=== Problem to solve ===
Please find every line in the entries below that contains the string "button", and copy it.

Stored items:
______

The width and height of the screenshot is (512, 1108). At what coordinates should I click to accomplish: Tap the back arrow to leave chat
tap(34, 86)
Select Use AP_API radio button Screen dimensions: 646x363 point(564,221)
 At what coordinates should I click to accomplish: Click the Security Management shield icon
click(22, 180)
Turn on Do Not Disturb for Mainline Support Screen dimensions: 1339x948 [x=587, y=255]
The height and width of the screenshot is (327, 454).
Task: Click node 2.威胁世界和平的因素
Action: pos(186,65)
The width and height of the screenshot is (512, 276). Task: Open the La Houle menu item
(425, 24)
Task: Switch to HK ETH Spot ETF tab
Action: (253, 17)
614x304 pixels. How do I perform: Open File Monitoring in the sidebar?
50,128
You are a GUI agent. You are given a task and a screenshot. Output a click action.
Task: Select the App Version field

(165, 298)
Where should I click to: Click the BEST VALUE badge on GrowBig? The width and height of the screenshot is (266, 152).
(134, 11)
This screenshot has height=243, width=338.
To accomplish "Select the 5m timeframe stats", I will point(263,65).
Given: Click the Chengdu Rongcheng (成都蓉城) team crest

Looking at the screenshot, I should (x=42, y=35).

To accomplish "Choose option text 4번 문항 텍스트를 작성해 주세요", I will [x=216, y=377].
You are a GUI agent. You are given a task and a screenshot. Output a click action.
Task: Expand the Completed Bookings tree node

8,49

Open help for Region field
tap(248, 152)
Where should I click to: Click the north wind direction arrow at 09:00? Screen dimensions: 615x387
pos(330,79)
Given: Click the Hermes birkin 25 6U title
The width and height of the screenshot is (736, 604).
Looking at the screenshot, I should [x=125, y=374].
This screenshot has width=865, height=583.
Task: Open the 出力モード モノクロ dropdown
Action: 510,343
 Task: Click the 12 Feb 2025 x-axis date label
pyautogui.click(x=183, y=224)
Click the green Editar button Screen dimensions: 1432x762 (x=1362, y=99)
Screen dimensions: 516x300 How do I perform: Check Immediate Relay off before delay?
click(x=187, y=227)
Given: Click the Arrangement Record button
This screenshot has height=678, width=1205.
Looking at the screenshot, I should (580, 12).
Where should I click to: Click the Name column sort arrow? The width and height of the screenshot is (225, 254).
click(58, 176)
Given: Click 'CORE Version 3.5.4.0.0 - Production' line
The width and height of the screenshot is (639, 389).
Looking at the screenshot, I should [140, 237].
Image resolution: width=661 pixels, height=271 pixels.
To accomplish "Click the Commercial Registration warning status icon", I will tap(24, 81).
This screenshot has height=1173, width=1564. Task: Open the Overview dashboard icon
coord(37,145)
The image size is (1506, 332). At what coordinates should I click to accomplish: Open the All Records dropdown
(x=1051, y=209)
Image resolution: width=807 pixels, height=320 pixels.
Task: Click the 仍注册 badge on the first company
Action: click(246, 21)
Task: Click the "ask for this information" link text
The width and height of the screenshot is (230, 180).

______

=== Output for this task ===
Select Use AP_API radio button Screen dimensions: 646x363 point(564,221)
Click the green Editar button Screen dimensions: 1432x762 (x=1362, y=99)
Given: Click the Arrangement Record button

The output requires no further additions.